Die Taser verschießen Drähte mit Projektilen, die sich in der Haut verhaken und Stromstöße übertragen. Dies führt in der Regel zu schmerzhaften Muskelkontraktionen, die die Getroffenen in der Regel handlungsunfähig machen. So können aggressive Personen, von denen eine Gefahr ausgeht, außer Gefecht gesetzt und entwaffnet werden.
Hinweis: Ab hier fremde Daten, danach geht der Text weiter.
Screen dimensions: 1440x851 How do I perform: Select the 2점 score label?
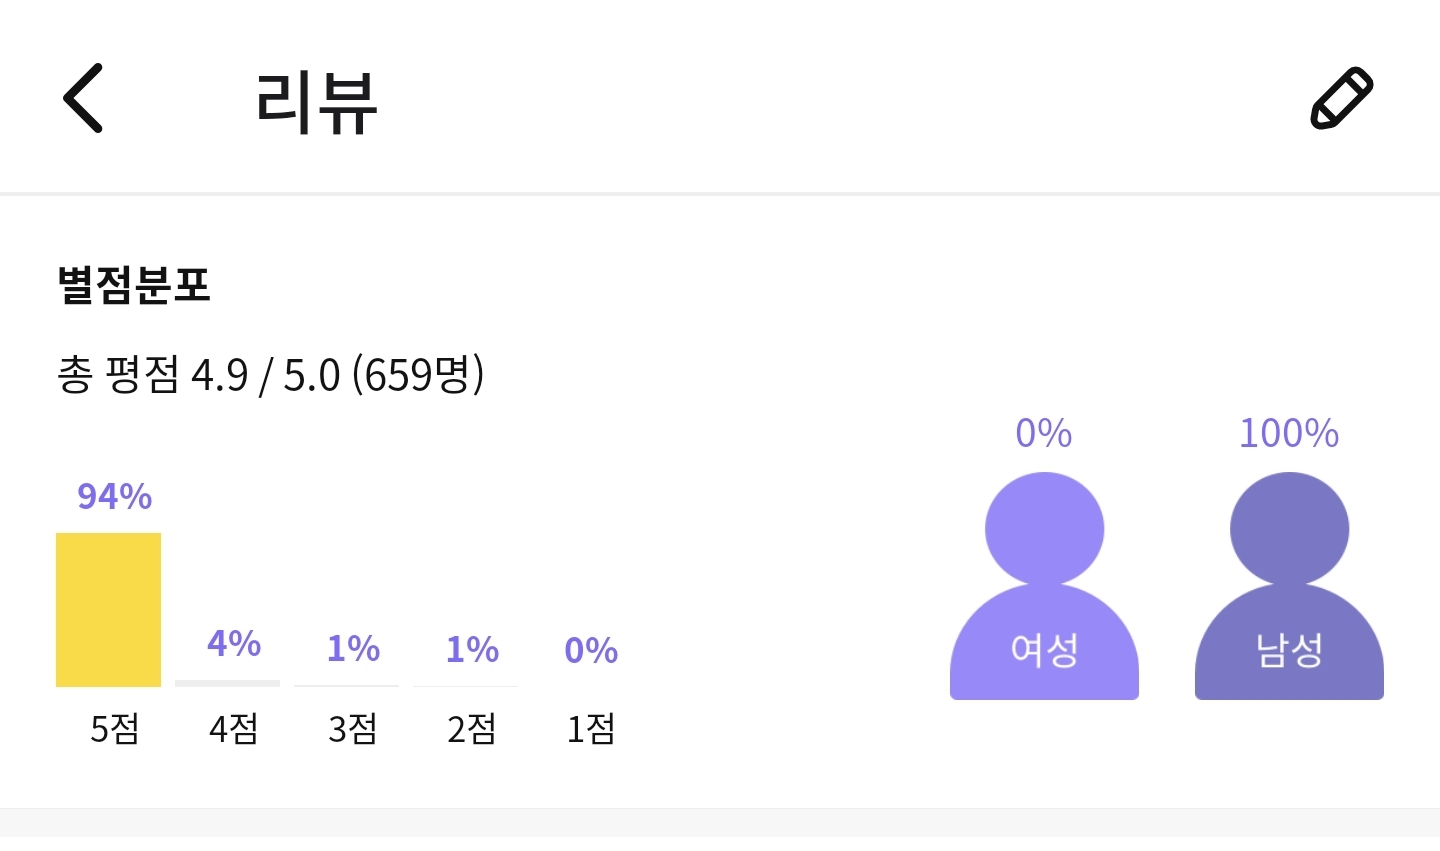pyautogui.click(x=472, y=729)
Innenminister Reul hatte sich in der Vergangenheit positiv über Distanzelektroimpulsgeräte geäußert. „Der Taser hilft nicht nur in extrem brenzligen Situationen, er verhindert auch Gewalt gegen Beamte“, so der Politiker aus Leichlingen.
Taser-Einsatz fast ausschließlich gegen Männer
Aus den Gutachten, die dem „Kölner Stadt-Anzeiger“ vorliegen, gehen jetzt neue Details über die bisherigen Erfahrungen mit den Tasern hervor. So waren von den DEIG-Einsatz ganz überwiegend Männer betroffen, nur 6,1 Prozent waren weiblich. Knapp über die Hälfte der Betroffenen waren 21 bis 40 Jahre alt, 43,9 Prozent standen unter Alkohol- und 22,5 Prozent unter Drogeneinfluss. In 81 Prozent der Fälle reichte allein die Androhung des Schusses, um Personen zur Aufgabe zu bewegen. Die Geräte wirken offenbar langfristig abschreckend. „Personen die bereits von der Anwendung des DEIG betroffen waren, vermeiden selbst nach geraumer Zeit Konflikte mit der Polizei“, heißt es in einer Expertise.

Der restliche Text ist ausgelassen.